Cyber Essentials Plus cost: what it will really set you back
If you run a small or mid-sized business in the UK (10–200 staff), you’ve probably been told Cyber Essentials Plus is “worth having”. It is — but not because it’s a shiny badge. It reduces risk, reassures customers and buyers, and can be a requirement for public-sector contracts. The awkward question is: how much does Cyber Essentials Plus cost? Let’s cut through the marketing and look at the real, practical costs and what they buy you.
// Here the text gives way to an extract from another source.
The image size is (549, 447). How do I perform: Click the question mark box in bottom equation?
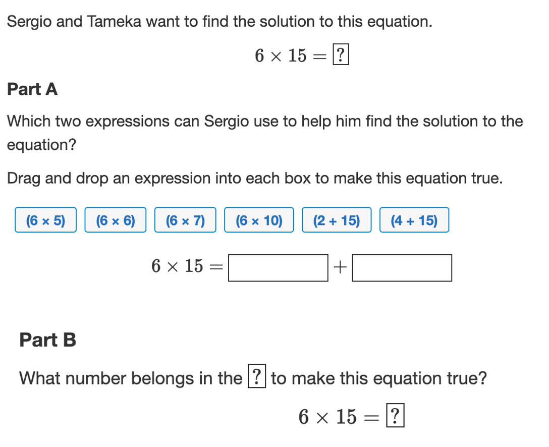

What Cyber Essentials Plus covers — in plain English
Quick recap: Cyber Essentials Plus is the step up from the basic Cyber Essentials self-assessment. Instead of just answering questions, an accredited assessor tests your systems to confirm key controls are actually in place. It’s focused on practical controls: patching, firewall rules, user accounts, endpoint protection and multi-factor authentication for remote access. It won’t make you bulletproof, but it closes obvious doors attackers use.
Breaking down the costs
There are several cost buckets to think about. The total bill depends on how tidy your IT already is.
1. Certification fee
This is the fee the certification body or assessor charges for the Cyber Essentials Plus assessment and the certificate. For a simple network and straightforward environment, the fee can be modest. For more complex setups—multiple sites, bespoke servers, or lots of legacy kit—it rises. Expect a range rather than a fixed figure; most UK firms I’ve worked with budget in the low hundreds to a couple of thousand pounds for this line item.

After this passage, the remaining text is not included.